January 28 23:40 2016

EMC CEO Joseph Tucci affirmed on a conference call Wednesday that the company’s pending sale to Dell will go ahead under the terms and time-frame announced in October. Those terms called for a cash portion of $24.05 a share and a tracking stock worth $9.10 in VMWare, in which EMC has a controlling stake, as well as a closing date between May and October. Yet the stock market’s reaction to Tucci’s comments suggests that tech investors are not buying that story — meaning they’re not buying EMC shares based on it.

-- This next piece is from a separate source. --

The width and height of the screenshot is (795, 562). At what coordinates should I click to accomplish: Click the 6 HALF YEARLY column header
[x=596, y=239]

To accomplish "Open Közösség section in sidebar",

EMC (EMC) shares closed down 1.7% Wednesday at $23.90, only slightly better than the Nasdaq Composite’s 2% drop. An updated look at the deal terms, which we’ve reported on here multiple times, shows why. When the transaction is completed, the new parent company of both EMC and Dell, named Denali, will issue one share of tracking stock for each VMware share (VMW) comprising EMC’s stake. Those 223 million planned Class V shares will mean a dilution haircut of 50% for VMWare ordinary shareholders.

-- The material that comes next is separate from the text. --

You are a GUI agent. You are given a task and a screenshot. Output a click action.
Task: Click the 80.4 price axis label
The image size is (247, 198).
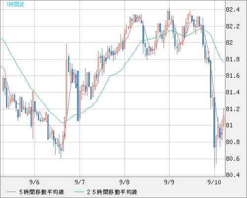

As of the announcement, EMC owned 343 million shares of VMWare, or 81% of the total. Yet the new stock will track the performance of only 53% of Denali’s post-close economic interest in VMWare, according to EMC’s own documents. The other 28% will not be subject to the tracking stock, but instead “will be for the benefit of other Denali common stockholders.”

Those other investors include billionaire Michael Dell and his partners on this deal, the private equity firm Silver Lake Partners. At the cash price of $24.05 a share, EMC has a market cap of $46.65 billion. VMWare, meanwhile, has seen its shares get crushed about 40% from the selling pressure generated by this highly-dilutive deal. The shares fell 10% Wednesday on a disappointing 2016 forecast, and at $45 a share, VMWare is now valued at $19 billion. A tracking stock with a 53% interest in that business would be worth $10.1 billion.

Add that to EMC’s current value and the deal is now worth roughly $58 billion, or about $9 billion less than the announced value of $67 billion. These numbers make the implied value of the tracking stock about $4.52 a share (an economic interest in VMWare of $10.1 billion divided by those 223 million Class V shares.) Any additional discount that Wall Street traders place on the shares, given that they won’t have any voting rights as ordinary VMWare shares do, could reduce that share price another 5% to 10%.